## Задание
Переименуйте «New group» в «New channel» в строках от строки с «Open the Posesión tab» до последней строки включительно и выведите только эти строки. Больше ничего в них не меняйте.

= = = = = = =

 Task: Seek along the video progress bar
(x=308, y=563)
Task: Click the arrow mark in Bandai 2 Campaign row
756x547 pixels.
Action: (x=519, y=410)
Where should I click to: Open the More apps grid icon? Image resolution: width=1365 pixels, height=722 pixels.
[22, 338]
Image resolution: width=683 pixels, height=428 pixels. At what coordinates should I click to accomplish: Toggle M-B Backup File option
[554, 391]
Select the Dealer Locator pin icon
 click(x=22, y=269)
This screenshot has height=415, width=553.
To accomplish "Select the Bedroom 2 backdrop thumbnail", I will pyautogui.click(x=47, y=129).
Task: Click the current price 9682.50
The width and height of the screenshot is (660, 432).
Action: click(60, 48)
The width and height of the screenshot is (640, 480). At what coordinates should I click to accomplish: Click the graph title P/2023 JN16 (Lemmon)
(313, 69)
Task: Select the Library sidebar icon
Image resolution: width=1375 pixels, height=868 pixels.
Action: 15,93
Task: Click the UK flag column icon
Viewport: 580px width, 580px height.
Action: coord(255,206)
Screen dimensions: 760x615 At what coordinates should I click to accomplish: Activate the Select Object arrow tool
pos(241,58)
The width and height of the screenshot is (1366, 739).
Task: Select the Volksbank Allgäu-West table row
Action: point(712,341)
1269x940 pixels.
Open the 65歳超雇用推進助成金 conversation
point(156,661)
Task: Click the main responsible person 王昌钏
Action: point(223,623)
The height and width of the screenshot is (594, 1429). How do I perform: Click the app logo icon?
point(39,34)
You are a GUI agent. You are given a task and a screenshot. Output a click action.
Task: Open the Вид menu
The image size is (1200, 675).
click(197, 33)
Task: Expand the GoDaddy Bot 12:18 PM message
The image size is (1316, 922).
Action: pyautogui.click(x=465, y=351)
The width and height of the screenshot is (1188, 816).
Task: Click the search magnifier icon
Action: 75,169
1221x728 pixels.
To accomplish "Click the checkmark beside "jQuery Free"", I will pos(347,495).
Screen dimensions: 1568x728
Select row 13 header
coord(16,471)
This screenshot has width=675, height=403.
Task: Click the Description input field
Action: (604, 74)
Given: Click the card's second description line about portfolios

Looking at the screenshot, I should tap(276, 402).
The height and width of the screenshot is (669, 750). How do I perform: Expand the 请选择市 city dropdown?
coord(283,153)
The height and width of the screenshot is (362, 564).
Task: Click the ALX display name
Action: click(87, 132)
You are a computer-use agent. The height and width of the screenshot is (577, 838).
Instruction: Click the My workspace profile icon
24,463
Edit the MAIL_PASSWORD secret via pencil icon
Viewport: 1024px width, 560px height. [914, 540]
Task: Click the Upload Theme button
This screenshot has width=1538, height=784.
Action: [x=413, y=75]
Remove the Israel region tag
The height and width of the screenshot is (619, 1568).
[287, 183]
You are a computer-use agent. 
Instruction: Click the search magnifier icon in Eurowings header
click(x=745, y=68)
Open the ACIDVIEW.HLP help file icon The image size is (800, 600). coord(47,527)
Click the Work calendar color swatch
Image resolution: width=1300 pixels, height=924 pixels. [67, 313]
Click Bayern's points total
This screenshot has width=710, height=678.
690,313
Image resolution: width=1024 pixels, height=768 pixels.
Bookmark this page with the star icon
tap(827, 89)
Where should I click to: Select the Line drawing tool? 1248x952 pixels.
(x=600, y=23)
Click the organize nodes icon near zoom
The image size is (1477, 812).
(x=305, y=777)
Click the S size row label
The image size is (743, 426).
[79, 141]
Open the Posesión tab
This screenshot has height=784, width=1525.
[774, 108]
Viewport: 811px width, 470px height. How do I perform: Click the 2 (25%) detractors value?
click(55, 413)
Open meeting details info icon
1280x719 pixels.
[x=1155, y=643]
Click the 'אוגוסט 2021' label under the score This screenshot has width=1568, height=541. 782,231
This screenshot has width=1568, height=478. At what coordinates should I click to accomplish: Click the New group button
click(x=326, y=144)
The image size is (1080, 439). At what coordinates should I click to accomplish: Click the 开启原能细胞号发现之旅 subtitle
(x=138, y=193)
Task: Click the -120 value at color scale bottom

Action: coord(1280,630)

= = = = = = =

## Ответ
Open the Posesión tab
This screenshot has height=784, width=1525.
[774, 108]
Viewport: 811px width, 470px height. How do I perform: Click the 2 (25%) detractors value?
click(55, 413)
Open meeting details info icon
1280x719 pixels.
[x=1155, y=643]
Click the 'אוגוסט 2021' label under the score This screenshot has width=1568, height=541. 782,231
This screenshot has width=1568, height=478. At what coordinates should I click to accomplish: Click the New channel button
click(x=326, y=144)
The image size is (1080, 439). At what coordinates should I click to accomplish: Click the 开启原能细胞号发现之旅 subtitle
(x=138, y=193)
Task: Click the -120 value at color scale bottom

Action: coord(1280,630)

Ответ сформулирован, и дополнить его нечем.